Rants, Raves and Occasional Reviews: Masculine Misery or just Miserable Men!

Rants, Raves and Occasional Reviews: Masculine Misery or just Miserable Men!

Rants, Raves and Occasional Reviews: Masculine Misery or just Miserable Men!

VANCOUVER, BC. - Recently I saw Matthew Bissett perform his new monodrama, Money, produced by Construction Ink, running at the Beaumont Theatre until the 25th March. Bissett plays a whining, self-pitying, unpleasant loser who is chronically hung-over and late for work at the Money Mart, appalling rude to the customers and who feels he somehow has a right to other people’s money.  To engender sympathy for this unappealing character we must listen to his fruitless attempts to woo Astrid, the girl to whom he is madly attracted but who obviously sensibly regards him as the last person on earth she would fall in love with.

Directed by John Verhaeven, with a very effective sound design by Mike Low, the many funny moments were clearly enjoyed by the small but appreciative audience on the night I saw it. Bissett does a great job of playing Astrid, Bruce, his amazingly tolerant boss at Money Mart, and Marion, from the publishing house who tries to tell him that if he doesn’t pay his debts his credit rating will go down the tubes. Silly her! She thinks he actually cares about paying his debts.

Although I enjoyed the play and specially liked  Bissett’s characterization of Marion, increasingly  I found myself distracted by my inner musings about his main character and another equally  nauseatingly miserable man, in a play seen earlier this year, Thom Pain (based on nothing). Thom Pain, written by Will Eno, a young award winning playwright, was apparently “critically lauded” when produced in London, Edinburgh and New York. It’s a monologue about the hopelessness and futility of life, seen through the eyes of another male whiner, has made nothing of himself as an adult and who relives awful experiences of his childhood ad nauseum.

What’s with all this male angst? These plays make me want to get out my chair, shake these guys and say “get a life, get a job, then maybe you’ll get a girl”.

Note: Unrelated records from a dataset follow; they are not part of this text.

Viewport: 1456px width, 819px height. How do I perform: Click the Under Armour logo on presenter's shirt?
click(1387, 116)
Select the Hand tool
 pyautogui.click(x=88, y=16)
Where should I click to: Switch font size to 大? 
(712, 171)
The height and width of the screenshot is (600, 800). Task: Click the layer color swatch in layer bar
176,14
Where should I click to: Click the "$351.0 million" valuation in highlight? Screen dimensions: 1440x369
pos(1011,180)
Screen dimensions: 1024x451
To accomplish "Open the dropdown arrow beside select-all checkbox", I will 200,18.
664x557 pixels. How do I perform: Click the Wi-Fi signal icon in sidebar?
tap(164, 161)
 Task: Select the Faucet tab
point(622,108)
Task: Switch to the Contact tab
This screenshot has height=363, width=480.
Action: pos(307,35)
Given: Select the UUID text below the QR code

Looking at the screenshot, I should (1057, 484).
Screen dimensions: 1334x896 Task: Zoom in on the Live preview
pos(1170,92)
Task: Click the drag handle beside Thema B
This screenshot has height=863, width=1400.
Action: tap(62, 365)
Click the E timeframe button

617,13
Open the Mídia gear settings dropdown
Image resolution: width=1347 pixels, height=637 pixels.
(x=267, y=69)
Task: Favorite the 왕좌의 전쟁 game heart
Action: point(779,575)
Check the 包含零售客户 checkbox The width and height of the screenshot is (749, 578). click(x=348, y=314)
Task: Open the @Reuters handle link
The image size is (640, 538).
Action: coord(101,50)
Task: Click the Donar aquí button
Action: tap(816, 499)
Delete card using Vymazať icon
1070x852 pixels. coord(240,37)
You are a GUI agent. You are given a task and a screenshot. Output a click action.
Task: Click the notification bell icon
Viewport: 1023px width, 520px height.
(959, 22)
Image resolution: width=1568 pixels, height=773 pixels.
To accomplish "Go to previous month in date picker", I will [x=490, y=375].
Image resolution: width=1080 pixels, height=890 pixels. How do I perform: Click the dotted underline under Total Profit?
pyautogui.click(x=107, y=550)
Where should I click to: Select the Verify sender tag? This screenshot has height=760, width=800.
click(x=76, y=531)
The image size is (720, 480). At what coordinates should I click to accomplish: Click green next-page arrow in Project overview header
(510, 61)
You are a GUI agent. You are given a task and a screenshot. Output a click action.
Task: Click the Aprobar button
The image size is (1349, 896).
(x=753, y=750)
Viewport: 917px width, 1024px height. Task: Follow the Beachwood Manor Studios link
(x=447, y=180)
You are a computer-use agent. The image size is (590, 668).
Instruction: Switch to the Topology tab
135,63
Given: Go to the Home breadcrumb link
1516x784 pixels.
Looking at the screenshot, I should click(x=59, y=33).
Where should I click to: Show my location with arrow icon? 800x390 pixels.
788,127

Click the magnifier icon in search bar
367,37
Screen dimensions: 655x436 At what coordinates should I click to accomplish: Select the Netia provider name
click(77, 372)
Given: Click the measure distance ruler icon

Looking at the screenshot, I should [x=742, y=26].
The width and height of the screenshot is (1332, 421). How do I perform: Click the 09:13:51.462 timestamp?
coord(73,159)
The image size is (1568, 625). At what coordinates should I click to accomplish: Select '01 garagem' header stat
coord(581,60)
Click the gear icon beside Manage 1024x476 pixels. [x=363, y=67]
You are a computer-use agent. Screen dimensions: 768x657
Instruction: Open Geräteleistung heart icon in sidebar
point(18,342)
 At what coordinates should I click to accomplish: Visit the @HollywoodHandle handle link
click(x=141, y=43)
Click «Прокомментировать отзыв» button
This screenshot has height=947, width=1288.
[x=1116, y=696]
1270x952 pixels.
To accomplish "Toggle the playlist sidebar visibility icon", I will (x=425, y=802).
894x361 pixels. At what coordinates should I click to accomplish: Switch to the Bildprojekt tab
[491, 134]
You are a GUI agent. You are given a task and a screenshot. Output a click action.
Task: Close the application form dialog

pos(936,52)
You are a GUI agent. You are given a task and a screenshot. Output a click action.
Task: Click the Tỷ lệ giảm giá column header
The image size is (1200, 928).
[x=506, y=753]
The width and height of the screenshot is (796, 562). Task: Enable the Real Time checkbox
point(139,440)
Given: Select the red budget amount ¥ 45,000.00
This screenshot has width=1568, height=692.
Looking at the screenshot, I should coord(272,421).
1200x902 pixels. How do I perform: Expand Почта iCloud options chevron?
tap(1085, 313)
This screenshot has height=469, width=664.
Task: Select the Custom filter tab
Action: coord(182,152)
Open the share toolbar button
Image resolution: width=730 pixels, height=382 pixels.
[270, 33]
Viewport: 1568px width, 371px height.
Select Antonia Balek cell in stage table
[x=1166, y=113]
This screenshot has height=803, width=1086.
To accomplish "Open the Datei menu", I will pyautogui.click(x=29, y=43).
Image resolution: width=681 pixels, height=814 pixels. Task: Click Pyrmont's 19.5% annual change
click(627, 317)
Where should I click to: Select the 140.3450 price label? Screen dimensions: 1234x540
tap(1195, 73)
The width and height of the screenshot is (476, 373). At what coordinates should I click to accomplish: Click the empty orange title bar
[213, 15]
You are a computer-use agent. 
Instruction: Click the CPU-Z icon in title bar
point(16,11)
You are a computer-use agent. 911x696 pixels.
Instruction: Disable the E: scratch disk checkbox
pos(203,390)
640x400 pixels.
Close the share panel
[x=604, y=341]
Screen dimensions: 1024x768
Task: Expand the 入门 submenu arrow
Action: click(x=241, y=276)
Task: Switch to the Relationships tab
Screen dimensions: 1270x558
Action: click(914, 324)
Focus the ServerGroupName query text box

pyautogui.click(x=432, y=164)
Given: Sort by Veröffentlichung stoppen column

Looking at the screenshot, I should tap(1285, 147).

And then of course, the exception that proves the rule!  Just saw the Arts Club production of Waiting for Godot. Talk about futility – these two men, waiting for forever for this man who promises to arrive without fail – and never comes. And its not that he is busy with weighty matters, saving the world or anything like that. Mr. Godot does nothing! Just never comes.

And yet I feel empathy and an incredible curiosity about Vladimir and Estragon. I want to know why they are there, what is their history, why must they stay. Their characters engage me, arouse thoughts of time and timelessness, place, substance and meaning. Somehow I never get the urge to shake them and say “get a life, forget about Godot, move on”.

This production surprised me. Even though it is Beckett’s centenary, Godot seemed such an unusual choice for the Arts Club, and indeed, I noticed quite a few previously occupied seats were empty after intermission. But I really enjoyed it. Peter Anderson was mesmerizing as Lucky.  Just standing absolutely silent on the stage, he completely captured my attention, and his tour de force 93 line nonstop stream-of-consciousness “thought” garnered great audience applause.

I am a usually great fan of Ken MacDonald’s work but this set did not work for me. The script says it all. “A country road.  A tree.  Evening”. Absolute minimalism. This set was too busy. I could see the value of the tires and the metal drum, both of which were used during the play but the mass of metal and wires that resembled two ice hockey goal posts that had been hit by a truck seemed superfluous.

Anyway, that’s a minor quibble in a very worthwhile production.